As Lao Tzu said, “It was when the Great Way declined that human kindness
and morality arose.” The Great Way
declined at the Fall, but we can still see hints of this in very naturally good
people who act kindly and with goodness merely by nature.
Holiness
is the ground of our being as Christians.
“Were it not for their holiness, the spirits would soon wither away,” as
Lao Tzu said. Lao Tzu knew the identity
of goodness and being. Hell is
witheredness. Lao Tzu also uses images
of a brook needed replenishing and species needing to be propogating – thus
implying that holiness is as natural as natural processes, as indeed it is. And he saw joy, the joy of the world, the joy of holiness.
And
Lao Tzu even saw hints of
Sehnsucht, of that ecstatic longing that joy instills in us. Yet it is still hard to tell if it is Sehnsucht, or a more world-weary jadedness lying behind his words. “What is most perfect seems to have something
missing.” With prayer, with the peace of hope, that "something missing" is experienced as the pangs of longing for the Beloved, as awe - but without the peace of hope, one can only become resigned to the sense of lack.
Did Lao Tzu experience that peace? We cannot know. A first reading of the Lao Tzu seemed to exude a jaded resignation. A second reading indicated a joyful, quiet tranquility. His words are a bit of an enigma.
Did Lao Tzu experience that peace? We cannot know. A first reading of the Lao Tzu seemed to exude a jaded resignation. A second reading indicated a joyful, quiet tranquility. His words are a bit of an enigma.
In the Western tradition, the
philosophers say that God is Pure Act; the theologians say that He is the Hound
of Heaven. Lao-Tzu said that “Tao never
does; yet through it all things are done.”
These reveal complementary aspects of God, Who is both a burning act and yet, somehow, a quiet tranquility. His Act, His Uncreated Energy, is shown to us through His Revelation.
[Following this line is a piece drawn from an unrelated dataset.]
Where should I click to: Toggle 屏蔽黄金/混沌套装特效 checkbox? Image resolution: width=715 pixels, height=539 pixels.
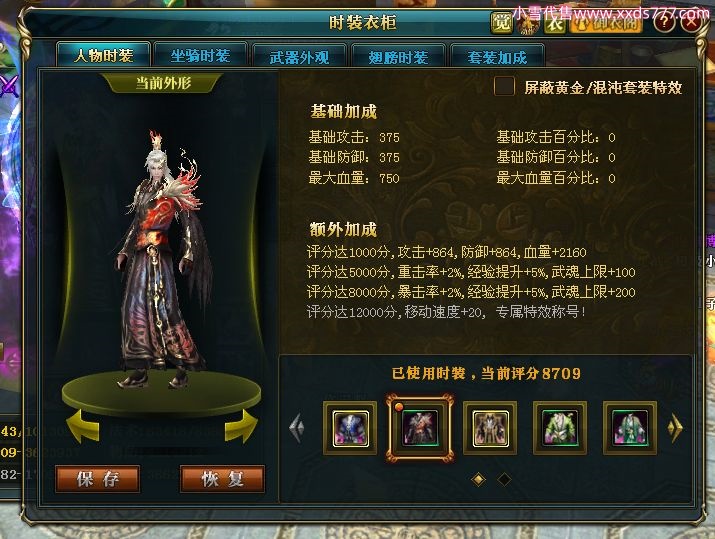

But He held back His
revelation for a time, and could only be known as the Natural Law or Way – the
distant, passive, even awesome mystery “in which we live, and move, and have
our being”.
I close these scattered thoughts with a
Chinese poem, by Po Chu-i, one which seems to appropriately confound the puzzle further.
‘Those
who speak know nothing,
Those
who know are silent.’
These
words, I am told,
Were
spoken by Lao-Tzu.
If
we are to believe that Lao-Tzu
Was himself one who knew,
How
comes it that he wrote a book
Of five thousand words?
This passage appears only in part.